The Professional: Love lessons for singles from the big screen
Don't list "Scarface" as your favorite movie on your online dating profile, relationship expert and Baltimore native Liz H. Kelly warns her male clients. You want to list specific movies or books that interest you, she explains, but you don't want to scare off your date.
Kelly, 42 and now living in Santa Monica, Calif., has offered dating advice with a Hollywood twist for almost a decade, relaying common sense and honest opinions through movie examples.
A former Paramount Pictures ad campaign director, Kelly started marketing herself as a dating coach in 2001. However, the matchmaking seed was sowed decades before. In high school, friends often asked her for relationship advice. In 1994, after taking a John Hopkins University graduate course and dealing with her own dissolving marriage, she felt ready to try something new.
Kelly wanted to help others capture the "genuine unconditional love that seems rare these days." As a dating coach, she helps clients make over their Internet dating profiles, reviews communication skills, offers one-time crisis consultation and helps clients develop a long-term action plan for dating with deadlines and weekly updates. For such services, Kelly charges $125 per hour for a single consultation to $425 for a five-hour package deal.
She was partially inspired to go into this field by her family. "My parents and grandparents have been together forever. They're great role models," she says. Her paternal grandfather loves to retell the story of how he proposed to Kelly's grandmother, and her parents have been happily married for more than 40 years.
In 2002, a few years after her divorce, Kelly delved into research for her first book, "Smart Man Hunting," attempting to figure out what makes a great love. She tried speed dating, matchmaking, online dating and other avenues, going on four to seven dates a week to find Mr. Right. From these experiences, she homed in on markers of a potential mate and began to relate such traits to film characters.
Kelly developed "man codes," 26 categories to help daters decipher what type of men they're seeing or what type of man they are. There's the overachiever obsessor, such as Richard Gere's character in "Pretty Woman," who's primarily concerned about climbing the corporate ladder and approaches dating like filling in a spreadsheet of ideal qualities. Then there's Jude Law's character in 2004's "Closer," or what Kelly calls the Internet psycho, a person who meets mates online and then plays with them, refusing to meet or call, using only e-mail or text messages. With such codes, daters can pick out positive and negative traits and decide whether they should dump, can tolerate or might sincerely connect with that person.

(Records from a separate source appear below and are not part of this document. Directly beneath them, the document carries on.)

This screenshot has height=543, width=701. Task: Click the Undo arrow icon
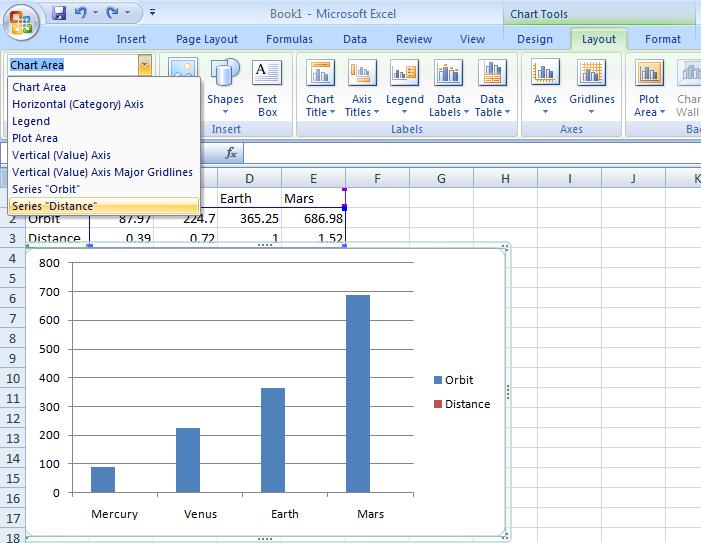point(84,14)
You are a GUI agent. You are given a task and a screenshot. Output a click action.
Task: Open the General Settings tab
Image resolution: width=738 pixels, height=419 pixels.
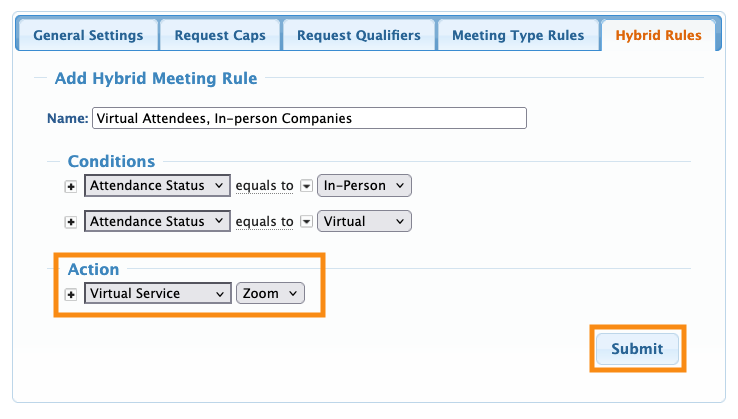[88, 36]
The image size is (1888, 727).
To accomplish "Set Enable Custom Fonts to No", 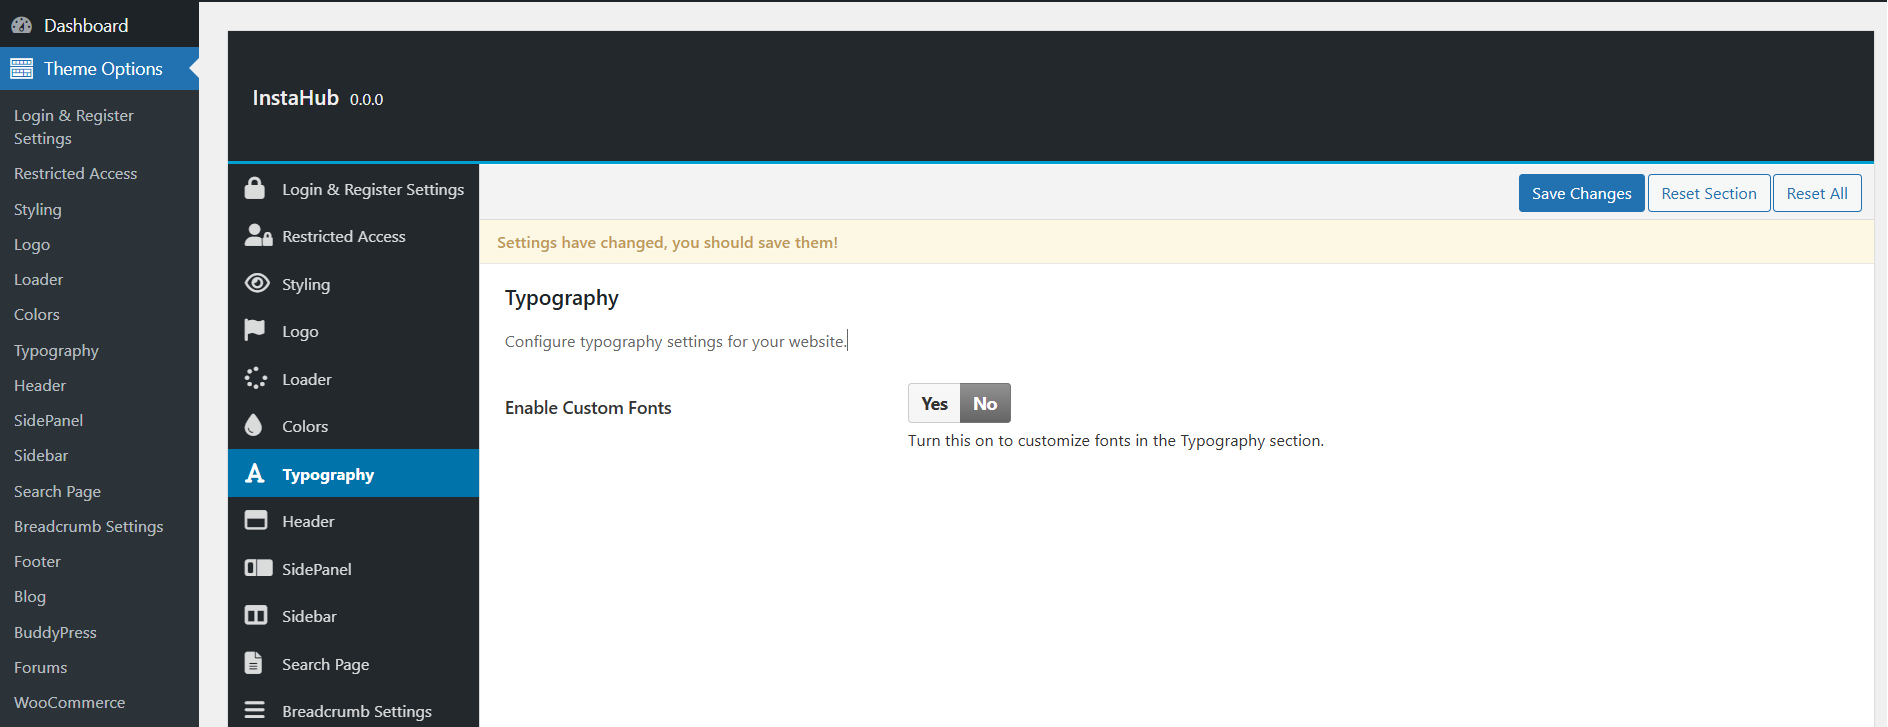I will pyautogui.click(x=985, y=404).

Kelly also has developed a list of movies with worthwhile love lessons, such as "Pride and Prejudice," starring Keira Knightley. It has good and bad love signs, she says, such as having sincere intentions vs. being a gold digger. Kelly's also a fan of "(500) Days of Summer" because it's about a guy's struggle. Sixty percent of her clients are male, and they're just as insecure as women when it comes to relationships, she says.
Why movies? These movie plots and characters "maybe aren't real, but it's a script to make you think," Kelly explains. Movies can tug at heartstrings and are relatable. "I don't think there's anything such as a perfect relationship in a perfect world," she says. "There's bumps in the road, and the most important part is to handle those bumps as best you can. And you see that in movies and in real life." Explaining the dating mess through movies makes it easier for her clients to digest dating profiles and habits, Kelly adds.
Has Kelly's advice worked for her own love life? She hasn't settled down yet but was close to getting engaged last year. She broke off that relationship because "it didn't feel right." No matter what, she says, it's important to be true to yourself and pay attention to any red flags.